Your instructions: Copy the records again from the line with "At what coordinates" through the end of the records, replacing "chevron" with "arrow" and keeping everything else the same. Omit the pictures from your copy.

Some records
"""

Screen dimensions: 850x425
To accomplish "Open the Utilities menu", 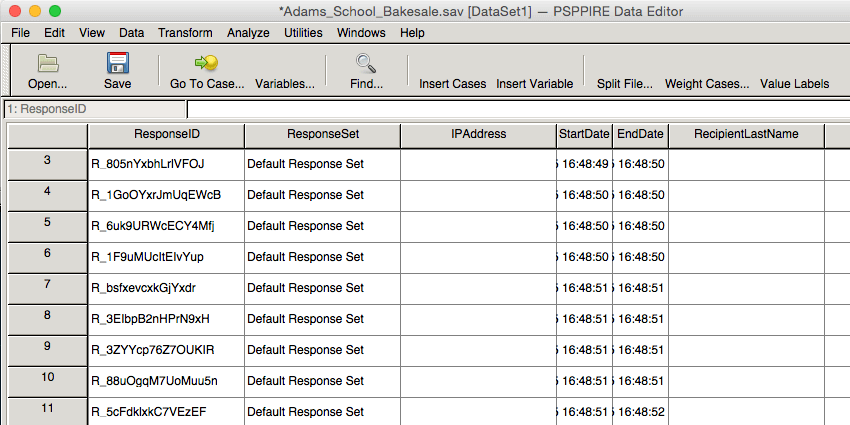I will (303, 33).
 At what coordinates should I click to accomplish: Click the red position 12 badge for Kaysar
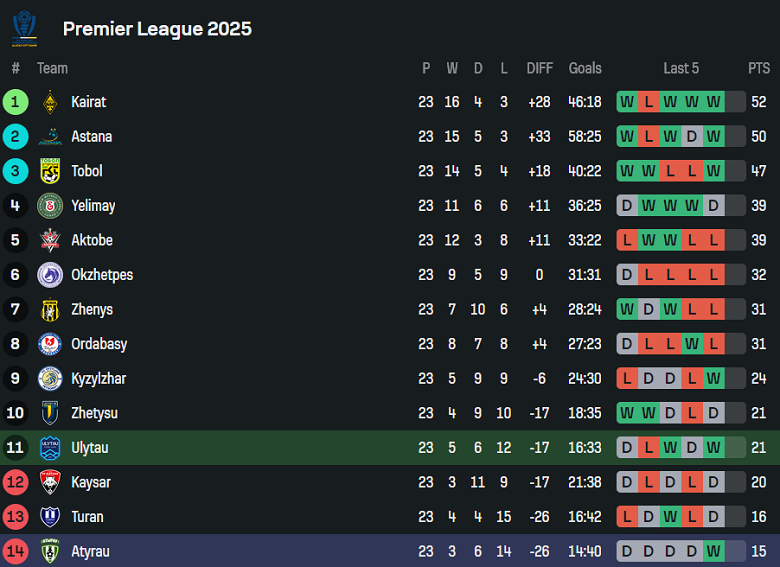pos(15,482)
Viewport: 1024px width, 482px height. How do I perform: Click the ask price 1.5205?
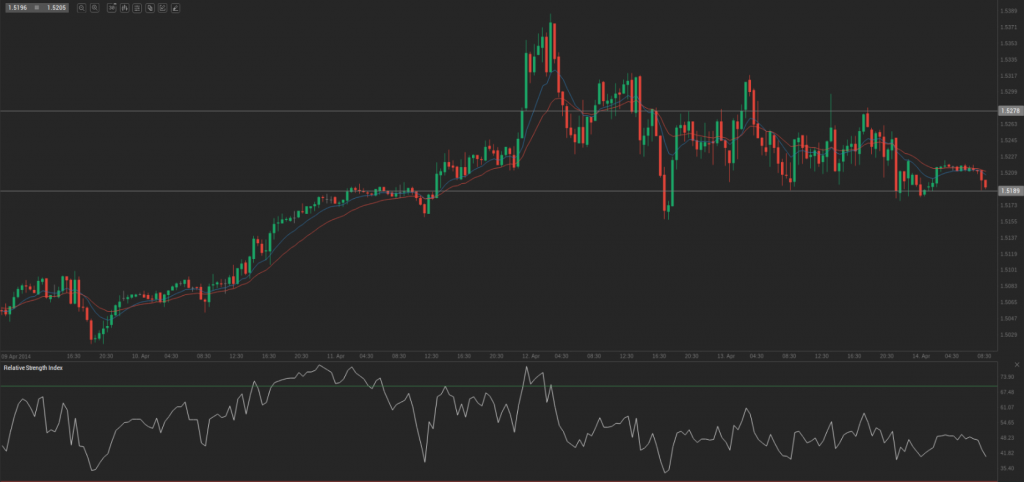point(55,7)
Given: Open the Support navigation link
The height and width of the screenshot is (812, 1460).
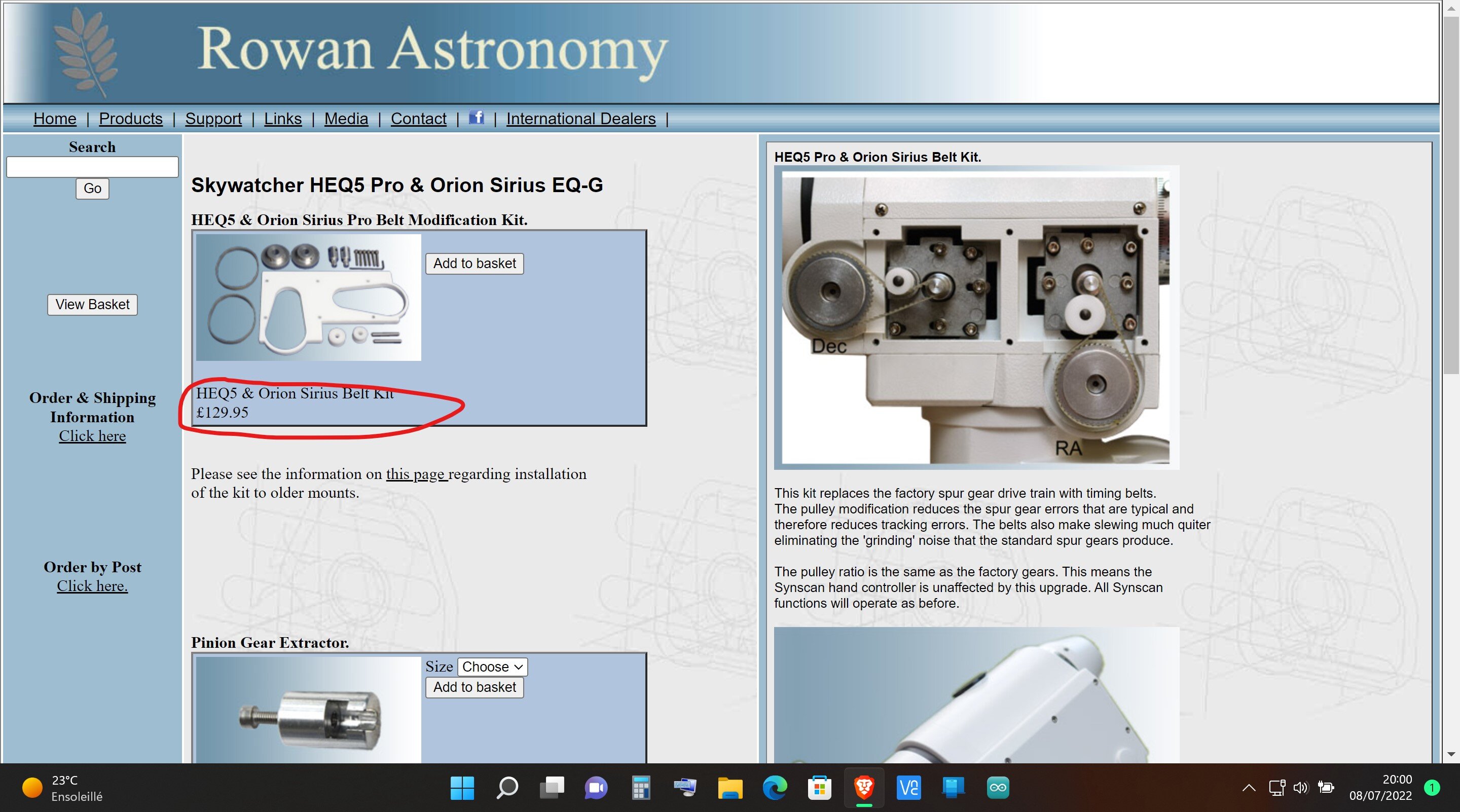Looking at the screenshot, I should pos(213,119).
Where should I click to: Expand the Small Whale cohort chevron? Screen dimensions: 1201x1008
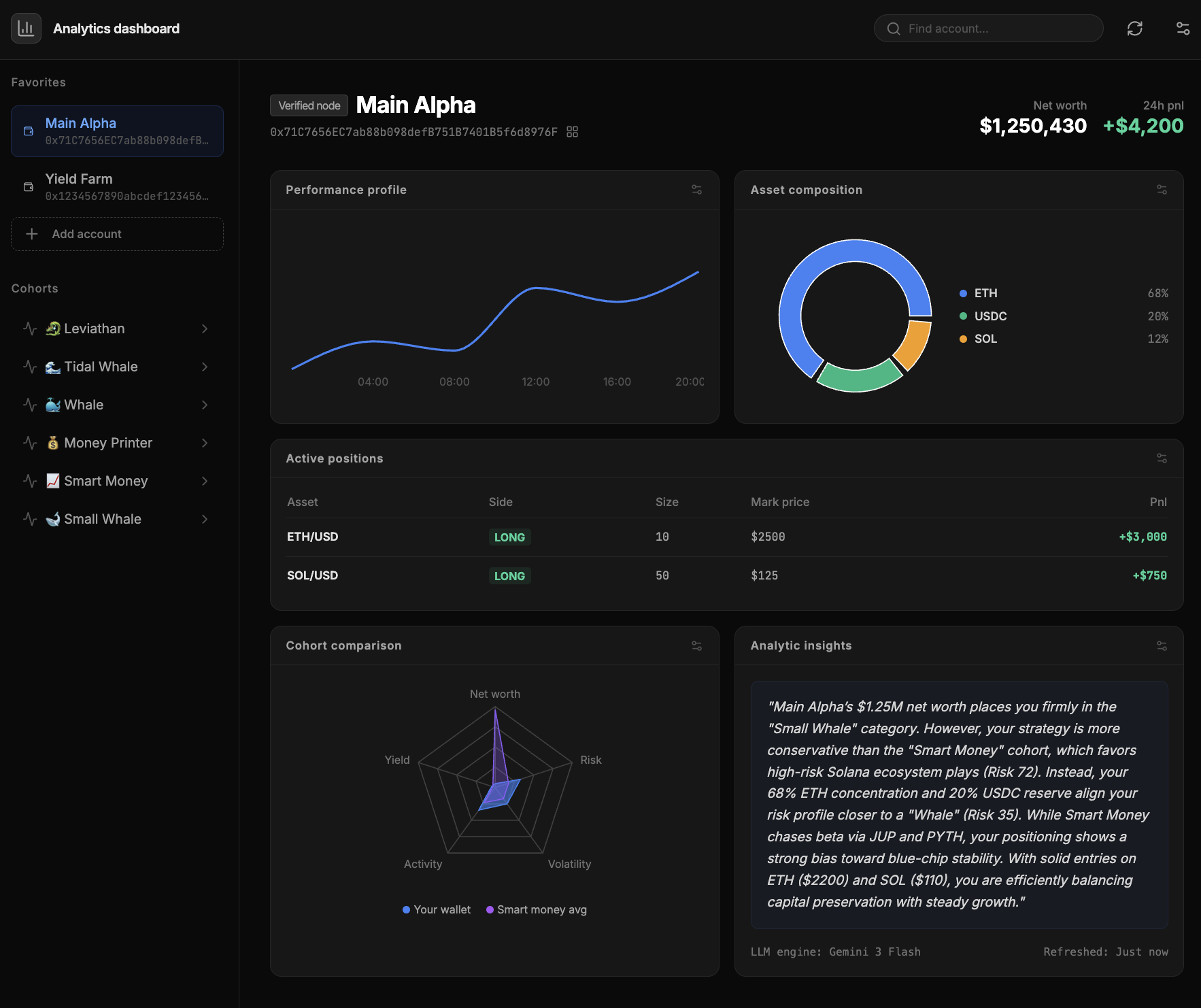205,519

"""

Full output:
 At what coordinates should I click to accomplish: Click the red position 12 badge for Kaysar
pos(15,482)
Viewport: 1024px width, 482px height. How do I perform: Click the ask price 1.5205?
point(55,7)
Given: Open the Support navigation link
The height and width of the screenshot is (812, 1460).
Looking at the screenshot, I should pos(213,119).
Where should I click to: Expand the Small Whale cohort arrow? Screen dimensions: 1201x1008
205,519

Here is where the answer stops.